--- Begin ---

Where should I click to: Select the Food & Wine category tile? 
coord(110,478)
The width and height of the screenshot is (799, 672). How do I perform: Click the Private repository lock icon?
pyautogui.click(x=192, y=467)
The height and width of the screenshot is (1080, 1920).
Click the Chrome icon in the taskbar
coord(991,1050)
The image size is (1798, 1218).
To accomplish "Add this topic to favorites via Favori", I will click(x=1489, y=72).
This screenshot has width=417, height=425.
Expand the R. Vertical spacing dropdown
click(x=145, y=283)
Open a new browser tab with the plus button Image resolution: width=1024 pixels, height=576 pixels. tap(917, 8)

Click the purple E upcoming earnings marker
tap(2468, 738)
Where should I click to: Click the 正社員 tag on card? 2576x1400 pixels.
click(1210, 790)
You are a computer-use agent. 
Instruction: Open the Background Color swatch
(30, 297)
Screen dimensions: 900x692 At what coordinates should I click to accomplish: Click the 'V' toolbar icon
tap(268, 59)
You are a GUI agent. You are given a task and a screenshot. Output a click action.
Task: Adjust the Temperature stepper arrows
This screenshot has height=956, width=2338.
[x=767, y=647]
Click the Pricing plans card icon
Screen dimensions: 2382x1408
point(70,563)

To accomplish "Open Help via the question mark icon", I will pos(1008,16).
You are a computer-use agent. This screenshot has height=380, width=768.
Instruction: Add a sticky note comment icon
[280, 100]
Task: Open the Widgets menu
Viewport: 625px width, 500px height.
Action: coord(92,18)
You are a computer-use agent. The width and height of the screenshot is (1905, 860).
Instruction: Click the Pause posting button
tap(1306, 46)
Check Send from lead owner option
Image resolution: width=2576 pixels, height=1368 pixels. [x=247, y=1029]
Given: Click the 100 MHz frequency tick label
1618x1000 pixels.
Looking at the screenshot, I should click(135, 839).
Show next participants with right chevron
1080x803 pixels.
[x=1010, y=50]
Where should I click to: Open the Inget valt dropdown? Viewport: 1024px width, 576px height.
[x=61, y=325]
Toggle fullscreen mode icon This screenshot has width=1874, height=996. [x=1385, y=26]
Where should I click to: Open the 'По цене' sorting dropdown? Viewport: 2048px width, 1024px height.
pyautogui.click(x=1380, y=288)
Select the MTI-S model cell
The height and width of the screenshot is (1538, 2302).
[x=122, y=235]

--- End ---

Change "Chrome" to "Firefox" in everything from the start of the records down to the line containing "coord(991,1050)", and give those lines back with nothing else altered.

Exercise result:
Where should I click to: Select the Food & Wine category tile? 
coord(110,478)
The width and height of the screenshot is (799, 672). How do I perform: Click the Private repository lock icon?
pyautogui.click(x=192, y=467)
The height and width of the screenshot is (1080, 1920).
Click the Firefox icon in the taskbar
coord(991,1050)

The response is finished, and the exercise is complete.